-- POLECENIE --
Dopisz dalszy ciąg zamieszczonego poniżej tekstu o reakcjach Brukseli na protesty uliczne, zaczynając od miejsca po jego ostatnim zdaniu.

-- WYBRANY FRAGMENT --
========================================
Zmowa Europejska

0
981

Kiedy na ulicach francuskich miast w 2019 roku rozbijano protesty żółtych kamizelek, nie zainteresowało to panów Timmermansa i Junckera. Zdecydowanie porządkujących ulice Paryża czarnych policjantów przypominało trochę obrazy z Santiago w 1973 roku. Ale trzeba mieć parę lat na karku, żeby pamiętać tamte relacje. Sporo ich było wówczas w telewizji.


Cały postępowy świat bardzo wówczas oburzał los, jaki junta Pinocheta (CIA) zgotowała prezydentowi Allende (KGB).
Teraz panowie w Brukseli ledwie coś wspomnieli o dojrzałości francuskiej demokracji, gdy usiłowano zwrócić ich uwagę na ulice i place Francji.
I tyle.
Podobne obrazy z Mińska także słabo oddziaływały na wrażliwość Europy, ale z innych powodów. Może dla odmiany – niedojrzałości białoruskiej demokracji? Może.
Za to nasze ulice zapełnione protestującymi w sprawie orzeczenia TK – już na uwagę zasługiwały bardzo i Parlament Europejski silnie przyglądał się wydarzeniom w Polsce. Ani francuska krew, ani białoruska nie interesowały tak mocno jak polskie wyzwiska pod adresem legalnej jednak władzy. Dziwne? Aktywiści tak zwanego Strajku Kobiet do spółki ze spółką europosłów reprezentujących krajowych opozycjonistów zadbali o nagłośnienie tej sprawy. Kłamiąc przy tym wyjątkowo obrzydliwie.
========================================
-- FRAGMENT DANYCH --
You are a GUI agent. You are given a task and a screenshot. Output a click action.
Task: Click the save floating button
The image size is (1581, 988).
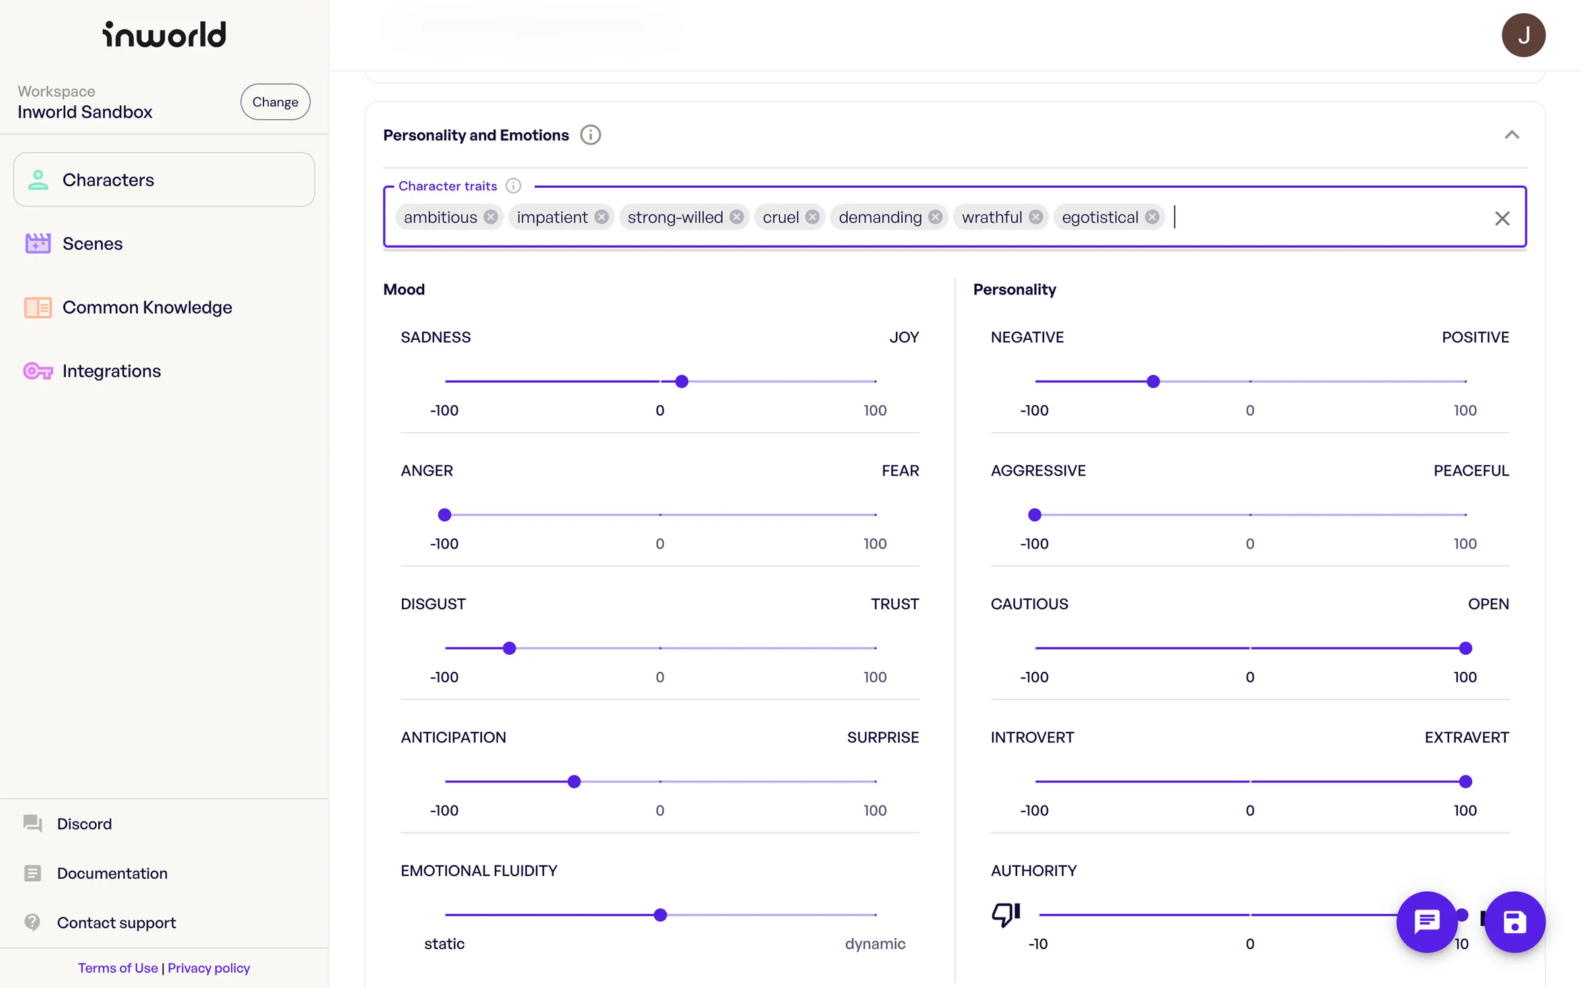pyautogui.click(x=1514, y=921)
========================================
-- ODPOWIEDŹ --
Ale przecież nie o prawdę czy nieprawdę w tym wszystkim chodzi. Nad wyraz cierpliwa i grzeczna policja umiejętnie radziła sobie jednak z prowokacjami rozmaitych babć Kaś i histeriami wrzeszczących Julek.

Ostatnie sondaże w miarę stale pokazują ewentualną wygraną PiS w wyborach, ale nawet czterdziestoprocentowe poparcie przy skonsolidowaniu sił całej reszty dałoby wielką przewagę całej tej reszcie. To trochę fantastyka, bo opozycja to tylko nazwa bez szefa. Ale trochę i nie.
Co – gdyby jednak przymknąć oko na ostatnie zwarcie stron (G.Pihowicz vs. Żukowska)?
Co byłoby, gdyby się wszyscy z opozycji zgadali?
Targi zwycięzców o podział łupów trwałyby pewnie dłużej niż wyłonienie rządu Belgii (535 dni), ale pomijając ten drobny kłopot, zapanowałaby po ich stronie powszechna zgoda co do jednego.
Zgoda na wypalanie gorącym żelazem śladów państwa PiS.
Procesów, oczywiście – wcale nie politycznych, (skąd!) z oskarżeniami o łamanie konstytucji, nadużycia władzy, korupcję, niegospodarność, rozdawnictwo-kolesiostwo, drukowanie pustego pieniądza i defraudacje, zaniżanie danych, kłamstwa, poniżanie sędziów i co tam jeszcze, procesów, które miałyby wykluczyć jakąkolwiek możliwość powrotu do władzy przegranych – procesów takich więc – byłoby co nie miara. Bezlik.
I, jak łatwo przewidzieć – nie zainteresowałyby całej Unii czy choćby tylko Brukseli albo Strasburga, albo Hagi ani żadnego TSUE, ani jakiegokolwiek innego istniejącego lub możliwego do wyobrażenia trybunału.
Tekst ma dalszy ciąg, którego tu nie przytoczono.